2. Impact on Synaptic Function: Abnormal tau can disrupt synaptic function directly by mislocalising to dendritic spines and interfering with synaptic transmission. This disruption leads to synaptic loss, which is a major contributor to cognitive decline observed in tauopathies (Mudher et al., 2004).

Spread of Pathology

1. Cell-to-Cell Propagation: Recent evidence suggests that tau pathology can spready through neural networks in a prion-like manner. This concept has been supported by experiments showing that pathological tau, once formed, can induce misfolding of normal tau in neighbouring cells suggesting aggregates can be transmitted from one neuron to another from in vivo demonstration (Clavaguera et al., 2009).
2. Trans-synaptic Transmission: The transmission of tau pathology is thought to occur trans-synoptically, following the anatomical connections between brain regions. This transmission leads to a stereotypical pattern of spread, as postulated by Braak and Braak staging (traditional view). Pathological tau is thought to spread across synaptically connected neurons, contributing to the characteristic progression of clinical symptoms in disorders like Alzheimer’s disease (Braak and Braak, 1995; Clavaguera et al., 2014).
3. Tau Strains and Conformations: There is also evidence suggesting that different strains of misfolded tau can propagate distinct pathological patterns, similar to prions. These strains might underlie the diversity of tauopathies, including Alzheimer’s disease, progressive supranuclear palsy (PSP), and corticobasal degeneration (CBD), by propagating specific conformations of misfolded tau (Saunders et al., 2014)

Question 3

Based on the above identify suitable therapeutic interventions to counteract this

Answer 3

Tau-centric therapies can counter 1 (with kinase inhibitors, MT stabilising drugs) and 2 (anti-tau oligomer antibodies; preventing spread, anti-oxidants)

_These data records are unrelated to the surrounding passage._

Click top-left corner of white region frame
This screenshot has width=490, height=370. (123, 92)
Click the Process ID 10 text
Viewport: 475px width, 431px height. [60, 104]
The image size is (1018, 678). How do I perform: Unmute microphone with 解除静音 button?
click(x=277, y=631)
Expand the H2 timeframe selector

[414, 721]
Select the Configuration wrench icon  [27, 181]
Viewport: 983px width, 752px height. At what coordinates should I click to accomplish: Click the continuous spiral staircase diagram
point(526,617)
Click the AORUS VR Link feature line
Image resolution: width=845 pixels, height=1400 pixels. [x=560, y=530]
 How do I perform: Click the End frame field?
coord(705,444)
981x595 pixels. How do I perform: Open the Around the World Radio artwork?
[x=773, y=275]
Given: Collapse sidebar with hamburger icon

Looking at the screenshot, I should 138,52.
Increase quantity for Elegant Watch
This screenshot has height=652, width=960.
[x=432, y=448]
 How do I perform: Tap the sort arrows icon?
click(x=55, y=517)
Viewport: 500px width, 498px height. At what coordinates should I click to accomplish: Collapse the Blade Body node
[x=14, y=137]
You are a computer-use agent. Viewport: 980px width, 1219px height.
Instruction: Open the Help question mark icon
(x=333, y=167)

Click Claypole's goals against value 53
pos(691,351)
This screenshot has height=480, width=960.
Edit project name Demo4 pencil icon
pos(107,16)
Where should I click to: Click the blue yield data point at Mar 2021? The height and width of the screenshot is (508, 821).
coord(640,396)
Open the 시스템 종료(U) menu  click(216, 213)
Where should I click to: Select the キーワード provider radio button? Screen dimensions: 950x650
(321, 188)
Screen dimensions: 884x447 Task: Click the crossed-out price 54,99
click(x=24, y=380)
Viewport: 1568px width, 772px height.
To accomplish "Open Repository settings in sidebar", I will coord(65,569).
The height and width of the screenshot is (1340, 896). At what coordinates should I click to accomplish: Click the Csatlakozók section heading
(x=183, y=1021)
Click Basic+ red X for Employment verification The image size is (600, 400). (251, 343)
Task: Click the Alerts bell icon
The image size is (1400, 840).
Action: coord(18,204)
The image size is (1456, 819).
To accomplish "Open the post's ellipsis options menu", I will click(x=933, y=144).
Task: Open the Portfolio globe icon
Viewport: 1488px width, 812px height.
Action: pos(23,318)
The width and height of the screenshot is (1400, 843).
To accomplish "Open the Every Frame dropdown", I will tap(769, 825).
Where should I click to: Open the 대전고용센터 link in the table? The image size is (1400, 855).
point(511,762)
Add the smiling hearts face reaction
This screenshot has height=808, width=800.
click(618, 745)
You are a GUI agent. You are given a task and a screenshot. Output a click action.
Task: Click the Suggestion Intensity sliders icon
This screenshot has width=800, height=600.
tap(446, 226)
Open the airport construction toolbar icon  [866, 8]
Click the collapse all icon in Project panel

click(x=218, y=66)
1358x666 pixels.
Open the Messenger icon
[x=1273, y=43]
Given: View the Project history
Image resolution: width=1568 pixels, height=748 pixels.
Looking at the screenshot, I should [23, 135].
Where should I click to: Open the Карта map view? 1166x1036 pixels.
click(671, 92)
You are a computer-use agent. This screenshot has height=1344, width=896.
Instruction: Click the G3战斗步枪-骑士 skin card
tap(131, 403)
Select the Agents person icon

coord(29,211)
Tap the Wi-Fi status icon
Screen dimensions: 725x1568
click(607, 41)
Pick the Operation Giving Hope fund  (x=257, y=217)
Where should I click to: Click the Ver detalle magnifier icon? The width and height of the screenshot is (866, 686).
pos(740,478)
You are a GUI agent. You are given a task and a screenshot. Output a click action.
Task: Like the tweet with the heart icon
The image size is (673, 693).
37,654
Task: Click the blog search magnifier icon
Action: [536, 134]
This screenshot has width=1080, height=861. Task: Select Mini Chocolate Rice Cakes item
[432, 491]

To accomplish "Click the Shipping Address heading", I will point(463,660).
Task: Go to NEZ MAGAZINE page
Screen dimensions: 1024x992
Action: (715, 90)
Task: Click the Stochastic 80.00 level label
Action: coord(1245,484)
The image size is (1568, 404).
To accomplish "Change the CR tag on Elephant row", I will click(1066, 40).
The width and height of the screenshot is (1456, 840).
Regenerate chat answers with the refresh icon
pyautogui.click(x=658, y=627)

1. Reducing Tau Phosphorylation: Kinase inhibitors to stabilise microtubule network and normal axonal transport
2. Microtubule-Stabilising Agents: Such as NAP rescues tau-induced MT destabilisation and the associated phenotypes, such as synaptic defects and behavioural abnormalities. (Quraishe et al., 2013)
3. Tau Aggregation inhibitors: aims to prevent the formation of toxic oligomers and larger aggregates protecting neurons from tau accumulation
4. Immunotherapy: Anti-tau antibodies aim for immune system to recognise and eliminate pathological tau species before they can exert toxic effects or propagate to other neurons
5. Antioxidants: oxidative stress is one of the proposed mechanisms by which tau induces cellular damage, antioxidants could mitigate this stress and protect neurons from tau-mediated toxicity.
6. Tau mRNA Silencing: RNA-based therapies such as antisense oligonucleotides (ASOs) could reduce the overall production of tau protein. By lowering the levels of tau, the likelihood of abnormal tau formation and subsequent pathological events would be reduced.